Requirement: Retype the range from the line holding "You are a computer-use agent. This" to the last line of the listing, inclusive, exactly as it appears and with nothing else.

Exercise materials:
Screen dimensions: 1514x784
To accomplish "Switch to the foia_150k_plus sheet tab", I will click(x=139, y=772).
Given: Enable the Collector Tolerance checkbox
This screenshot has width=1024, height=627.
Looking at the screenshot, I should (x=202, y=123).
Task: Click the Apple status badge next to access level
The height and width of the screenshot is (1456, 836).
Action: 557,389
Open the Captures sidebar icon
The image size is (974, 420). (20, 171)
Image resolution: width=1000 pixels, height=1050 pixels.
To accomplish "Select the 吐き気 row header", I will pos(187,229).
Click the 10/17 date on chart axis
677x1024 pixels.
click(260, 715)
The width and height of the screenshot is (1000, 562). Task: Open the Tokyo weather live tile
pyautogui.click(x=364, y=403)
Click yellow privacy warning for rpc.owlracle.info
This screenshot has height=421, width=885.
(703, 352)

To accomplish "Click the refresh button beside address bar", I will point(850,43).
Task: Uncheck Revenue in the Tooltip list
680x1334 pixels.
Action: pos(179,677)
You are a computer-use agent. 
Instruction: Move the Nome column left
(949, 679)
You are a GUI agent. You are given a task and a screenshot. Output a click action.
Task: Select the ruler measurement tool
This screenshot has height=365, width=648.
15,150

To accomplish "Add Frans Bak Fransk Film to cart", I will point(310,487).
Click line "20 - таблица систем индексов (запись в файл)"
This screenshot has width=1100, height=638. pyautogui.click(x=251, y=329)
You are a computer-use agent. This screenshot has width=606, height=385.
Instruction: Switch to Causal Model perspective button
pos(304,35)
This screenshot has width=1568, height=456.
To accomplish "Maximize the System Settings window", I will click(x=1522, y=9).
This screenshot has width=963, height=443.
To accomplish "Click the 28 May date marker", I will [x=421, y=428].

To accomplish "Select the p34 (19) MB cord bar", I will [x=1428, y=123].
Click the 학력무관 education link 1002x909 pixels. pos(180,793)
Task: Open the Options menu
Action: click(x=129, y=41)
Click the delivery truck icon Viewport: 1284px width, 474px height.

Exercise output:
You are a computer-use agent. This screenshot has width=606, height=385.
Instruction: Switch to Causal Model perspective button
pos(304,35)
This screenshot has width=1568, height=456.
To accomplish "Maximize the System Settings window", I will click(x=1522, y=9).
This screenshot has width=963, height=443.
To accomplish "Click the 28 May date marker", I will [x=421, y=428].

To accomplish "Select the p34 (19) MB cord bar", I will [x=1428, y=123].
Click the 학력무관 education link 1002x909 pixels. pos(180,793)
Task: Open the Options menu
Action: click(x=129, y=41)
Click the delivery truck icon Viewport: 1284px width, 474px height.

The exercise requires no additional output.